» Exercise materials

+===+

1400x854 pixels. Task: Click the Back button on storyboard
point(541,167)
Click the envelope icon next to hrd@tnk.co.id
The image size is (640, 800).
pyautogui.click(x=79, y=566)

+===+

» Exercise
Copy each of the entries above line for line, without changing anything.

» Answer for this exercise
1400x854 pixels. Task: Click the Back button on storyboard
point(541,167)
Click the envelope icon next to hrd@tnk.co.id
The image size is (640, 800).
pyautogui.click(x=79, y=566)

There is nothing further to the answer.